EXCERPTED PASSAGE section start

HIS heart stopped, twice, but by then Jesse Morella had already choked on his own vomit. It was not until after Jesse was resuscitated a second time that the extent of the damage was known. He could not move his arms or legs. He could not speak. He could not even swallow. He was 16.

Jesse’s injuries horrified his family, but just as upsetting were what doctors said caused them: an overdose of heroin.

“What? Heroin? Just absolute shock,” Jesse’s mother, Maureen, said, recalling her reaction after her son’s heroin overdose in November 2004. “More shock than I can say. People used to say, ‘If you told me to pick 100 kids who would use heroin, I wouldn’t have had him as the 101st.’ ”

But at some point on the night he nearly died, Jesse — who helped teach catechism classes to children, coached a recreation league basketball team and loved few things more than riding his all-terrain vehicle — took what doctors believe was a “hot load,” a batch of heroin mixed with other chemicals, producing a toxic reaction.

For Ms. Morella, there were tears, anger and ultimately an idea. She would do what she could to help other parents avoid the same horrible shock she felt upon learning that heroin, a ghost that hollowed out whole city neighborhoods three decades ago, was materializing again in the suburbs.

EXCERPTED PASSAGE section end

**EXERCISE REQUIREMENTS:**
1/ Condense the paragraph of the article on Jesse Morella's overdose that begins "But at some point on the night he nearly died" into a single shorter sentence that keeps its main facts.
2/ In the article on Jesse Morella's overdose, substitute "physicians" for "doctors" throughout everything from "HIS heart stopped, twice, but" down to "overdose of heroin.".
3/ According to the article on Jesse Morella's overdose, in what month and year did the overdose occur?

PROVIDED DATA section start

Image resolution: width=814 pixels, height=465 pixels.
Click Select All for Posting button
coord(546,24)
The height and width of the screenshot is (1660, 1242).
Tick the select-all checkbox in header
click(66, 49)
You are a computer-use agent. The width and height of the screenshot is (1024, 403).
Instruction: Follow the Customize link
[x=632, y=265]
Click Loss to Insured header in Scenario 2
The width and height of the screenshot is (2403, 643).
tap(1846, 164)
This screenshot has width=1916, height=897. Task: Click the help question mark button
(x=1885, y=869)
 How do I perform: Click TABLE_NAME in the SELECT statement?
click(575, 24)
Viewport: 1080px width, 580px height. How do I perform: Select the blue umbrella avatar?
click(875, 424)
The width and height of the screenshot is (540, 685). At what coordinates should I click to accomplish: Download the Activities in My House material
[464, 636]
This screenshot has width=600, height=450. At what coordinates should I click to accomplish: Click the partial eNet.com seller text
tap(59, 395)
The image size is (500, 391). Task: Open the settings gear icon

PROVIDED DATA section end

**ANSWERS PER TASK:**
1/ On the night he nearly died, Jesse, who helped teach catechism classes to children, coached a recreation league basketball team and loved riding his all-terrain vehicle, took what doctors believe was a "hot load," a batch of heroin mixed with other chemicals that produced a toxic reaction.

2/
HIS heart stopped, twice, but by then Jesse Morella had already choked on his own vomit. It was not until after Jesse was resuscitated a second time that the extent of the damage was known. He could not move his arms or legs. He could not speak. He could not even swallow. He was 16.

Jesse’s injuries horrified his family, but just as upsetting were what physicians said caused them: an overdose of heroin.

3/ November 2004.